逛街看電影,跟她是無緣了。看電視幾乎成爲韻心唯一的消遣,而且什麼節目都看,只想捕捉住這世界的一點形象或聲響,好打發漫漫的寂寥。不過思想並未完全死去,有時一想到,把寶貴的生命耗在庸俗可鄙的電視節目,她就覺一天又虛度了。真是孤寂而虛無啊!
用什麼方式來娛樂自己呢?
她終於想到,看書或許營養些。索性留下阿珠一個人看電視。平常電視基本觀眾就她和阿珠,因婆婆向有早睡早起的習慣。她們二人因爲看電視,常常交談。她也喜歡和阿珠聊天,這多少可消除一點面對婆婆的精神緊張。可是,她細想和阿談話的內容,竟然一點也想不起來。

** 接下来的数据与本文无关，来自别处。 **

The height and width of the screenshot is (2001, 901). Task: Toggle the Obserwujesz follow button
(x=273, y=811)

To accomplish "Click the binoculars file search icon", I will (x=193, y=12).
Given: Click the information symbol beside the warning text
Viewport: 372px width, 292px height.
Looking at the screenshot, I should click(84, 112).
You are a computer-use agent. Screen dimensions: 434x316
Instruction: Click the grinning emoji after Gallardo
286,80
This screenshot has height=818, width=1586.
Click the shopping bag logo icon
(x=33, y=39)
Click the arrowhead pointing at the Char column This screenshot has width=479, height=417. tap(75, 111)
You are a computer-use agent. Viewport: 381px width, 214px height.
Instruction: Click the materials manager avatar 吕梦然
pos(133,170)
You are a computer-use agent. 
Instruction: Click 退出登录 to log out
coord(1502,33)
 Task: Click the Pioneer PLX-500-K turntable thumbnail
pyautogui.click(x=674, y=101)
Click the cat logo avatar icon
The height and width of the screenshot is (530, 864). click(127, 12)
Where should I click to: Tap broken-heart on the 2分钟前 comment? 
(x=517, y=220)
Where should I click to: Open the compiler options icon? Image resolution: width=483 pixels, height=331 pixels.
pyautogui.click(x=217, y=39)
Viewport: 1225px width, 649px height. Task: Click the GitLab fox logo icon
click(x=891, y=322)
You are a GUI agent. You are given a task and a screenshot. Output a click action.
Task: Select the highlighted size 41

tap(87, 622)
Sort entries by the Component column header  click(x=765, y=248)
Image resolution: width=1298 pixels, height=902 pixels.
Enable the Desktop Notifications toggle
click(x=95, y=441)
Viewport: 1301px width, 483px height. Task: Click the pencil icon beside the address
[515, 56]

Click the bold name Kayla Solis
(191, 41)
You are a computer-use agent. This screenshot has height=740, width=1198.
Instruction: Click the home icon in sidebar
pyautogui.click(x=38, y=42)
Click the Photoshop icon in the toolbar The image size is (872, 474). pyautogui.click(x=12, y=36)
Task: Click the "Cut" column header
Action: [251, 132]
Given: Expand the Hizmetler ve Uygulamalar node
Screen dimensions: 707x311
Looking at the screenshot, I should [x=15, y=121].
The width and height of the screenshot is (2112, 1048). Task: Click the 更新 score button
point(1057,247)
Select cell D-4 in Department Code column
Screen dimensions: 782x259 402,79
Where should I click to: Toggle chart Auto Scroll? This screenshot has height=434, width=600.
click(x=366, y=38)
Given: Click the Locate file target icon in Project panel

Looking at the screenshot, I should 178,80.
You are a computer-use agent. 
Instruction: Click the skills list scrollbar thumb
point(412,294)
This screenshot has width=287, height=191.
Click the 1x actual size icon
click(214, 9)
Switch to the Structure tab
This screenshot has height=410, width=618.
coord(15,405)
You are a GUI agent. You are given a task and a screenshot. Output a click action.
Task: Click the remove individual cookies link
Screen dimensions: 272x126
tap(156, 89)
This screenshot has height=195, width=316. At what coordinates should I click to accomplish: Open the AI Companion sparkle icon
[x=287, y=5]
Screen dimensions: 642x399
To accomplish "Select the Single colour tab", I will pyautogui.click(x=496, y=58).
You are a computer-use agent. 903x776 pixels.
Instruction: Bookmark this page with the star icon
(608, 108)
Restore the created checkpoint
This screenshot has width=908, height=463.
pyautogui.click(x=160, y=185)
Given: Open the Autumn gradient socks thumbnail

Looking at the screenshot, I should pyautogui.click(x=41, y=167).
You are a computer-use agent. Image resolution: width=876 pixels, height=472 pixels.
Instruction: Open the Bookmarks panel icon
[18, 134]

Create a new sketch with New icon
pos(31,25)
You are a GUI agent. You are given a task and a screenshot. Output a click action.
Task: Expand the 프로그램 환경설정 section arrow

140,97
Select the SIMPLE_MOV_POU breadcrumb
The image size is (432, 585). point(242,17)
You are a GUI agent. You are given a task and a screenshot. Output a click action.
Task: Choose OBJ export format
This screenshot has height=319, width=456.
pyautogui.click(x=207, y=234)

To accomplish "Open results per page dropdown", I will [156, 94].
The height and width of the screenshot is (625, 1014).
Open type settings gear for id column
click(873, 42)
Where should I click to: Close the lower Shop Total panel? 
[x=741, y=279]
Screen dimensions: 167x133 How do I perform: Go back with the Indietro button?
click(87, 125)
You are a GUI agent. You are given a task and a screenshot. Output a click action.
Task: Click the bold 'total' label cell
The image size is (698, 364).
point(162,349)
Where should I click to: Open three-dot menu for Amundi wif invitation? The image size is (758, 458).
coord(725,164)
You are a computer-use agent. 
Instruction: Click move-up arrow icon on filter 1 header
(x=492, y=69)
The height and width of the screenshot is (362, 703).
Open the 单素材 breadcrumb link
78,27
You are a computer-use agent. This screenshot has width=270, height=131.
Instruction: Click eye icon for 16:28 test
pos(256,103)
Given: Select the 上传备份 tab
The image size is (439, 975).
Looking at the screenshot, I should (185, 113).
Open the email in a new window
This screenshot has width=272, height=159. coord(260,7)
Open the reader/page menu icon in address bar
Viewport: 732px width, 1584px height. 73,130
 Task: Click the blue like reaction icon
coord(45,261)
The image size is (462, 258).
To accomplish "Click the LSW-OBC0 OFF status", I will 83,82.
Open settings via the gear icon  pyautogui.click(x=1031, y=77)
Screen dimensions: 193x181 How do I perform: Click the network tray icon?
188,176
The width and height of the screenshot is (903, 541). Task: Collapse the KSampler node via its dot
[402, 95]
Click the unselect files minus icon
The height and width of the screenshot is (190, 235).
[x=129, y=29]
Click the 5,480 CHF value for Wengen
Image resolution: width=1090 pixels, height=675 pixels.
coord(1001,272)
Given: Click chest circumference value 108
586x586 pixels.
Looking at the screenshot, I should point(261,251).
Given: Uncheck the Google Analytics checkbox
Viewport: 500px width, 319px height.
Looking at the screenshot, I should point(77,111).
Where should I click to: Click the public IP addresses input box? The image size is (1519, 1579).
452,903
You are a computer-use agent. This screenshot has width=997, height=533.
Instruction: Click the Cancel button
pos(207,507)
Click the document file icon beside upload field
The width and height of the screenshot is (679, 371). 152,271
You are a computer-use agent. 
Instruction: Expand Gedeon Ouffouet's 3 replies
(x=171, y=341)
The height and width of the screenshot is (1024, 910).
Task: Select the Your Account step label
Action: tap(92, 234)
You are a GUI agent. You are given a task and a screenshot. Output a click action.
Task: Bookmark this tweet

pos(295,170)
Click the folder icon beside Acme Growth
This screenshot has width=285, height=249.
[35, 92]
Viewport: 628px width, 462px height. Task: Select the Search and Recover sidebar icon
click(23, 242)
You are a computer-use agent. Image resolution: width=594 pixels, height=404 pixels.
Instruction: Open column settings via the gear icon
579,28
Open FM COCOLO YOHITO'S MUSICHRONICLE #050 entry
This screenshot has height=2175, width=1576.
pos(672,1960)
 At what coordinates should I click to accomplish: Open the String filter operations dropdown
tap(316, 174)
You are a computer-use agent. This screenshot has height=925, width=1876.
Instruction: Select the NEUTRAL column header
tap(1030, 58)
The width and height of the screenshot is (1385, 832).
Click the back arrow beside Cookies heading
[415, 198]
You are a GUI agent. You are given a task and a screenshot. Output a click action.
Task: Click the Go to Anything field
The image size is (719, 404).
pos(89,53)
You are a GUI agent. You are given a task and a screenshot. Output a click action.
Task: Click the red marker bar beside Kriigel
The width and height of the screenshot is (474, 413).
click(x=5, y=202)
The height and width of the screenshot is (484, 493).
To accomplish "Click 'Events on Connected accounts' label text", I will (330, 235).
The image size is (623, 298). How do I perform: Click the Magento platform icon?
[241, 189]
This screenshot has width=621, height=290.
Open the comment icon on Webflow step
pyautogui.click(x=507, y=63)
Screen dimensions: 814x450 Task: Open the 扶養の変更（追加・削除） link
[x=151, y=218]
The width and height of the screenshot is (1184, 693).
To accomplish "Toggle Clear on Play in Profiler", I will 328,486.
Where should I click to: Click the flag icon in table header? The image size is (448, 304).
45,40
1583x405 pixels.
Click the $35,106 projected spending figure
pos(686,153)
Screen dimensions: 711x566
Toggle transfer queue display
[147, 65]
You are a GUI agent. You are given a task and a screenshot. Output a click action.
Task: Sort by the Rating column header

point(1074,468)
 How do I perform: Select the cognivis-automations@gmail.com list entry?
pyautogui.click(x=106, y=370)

剛才阿珠怕失去看電視的同伴,還一再慫恿她,底下的節目有多棒多精彩,但她仍然回房,實在不願再把生命交給電視。尤其是迪斯可強烈的節奏充斥電視節目,看完了,短暫的興奮過去,立刻會感到頹廢得不得了。她怕透了那種感覺。
打開書,裏頭却像有無數隻黑螞蟻,怎麼也看不下去。她幾乎無法再適應看書的習慣。她沒有看,只是翻著翻著,讓紙張發出沈悶的聲響。隔了一會兒,她終於站起來,茫然地在房內走動。她一抬頭,看見床頭上方的牆壁,懸掛著他們虛偽、做作的結婚照。照片中坐著的自己,身穿白紗禮服,木偶一樣坐著,竟看不出臉上有什麼表情,倒是站著的人却雄姿英發,得意非凡。文誠今天不知又要應酬到幾點?想到他噁心的醉態,不禁厭惡起來,這形象和婚前的文誠,實在無法聯想到一塊的。她忽然覺得,她和文誠的生命河流早就分道了,或者根本未曾匯流?
拉開衣櫃的抽屜,她從自己的衣物底下,取出一叠信件。最近一無聊,就翻閱浩明以前寫來的信。沈浸在美好的回憶中,時間便容易打發得多。有些時候,光是輕輕地觸摸這些信,也是一種欣慰。
韻心覺得冷,縮在被窩裏,慢慢欣賞浩明所寫的每一個字。根據這每一個字,回想、拼湊浩明的聲音與表情。再沒有比這更美好的事了。
一度荒唐的幻想,自己成了丁太太。那麼肚裏的骨肉就是浩明的了。雖然荒謬,但這種想法却爲她帶來極大的滿足。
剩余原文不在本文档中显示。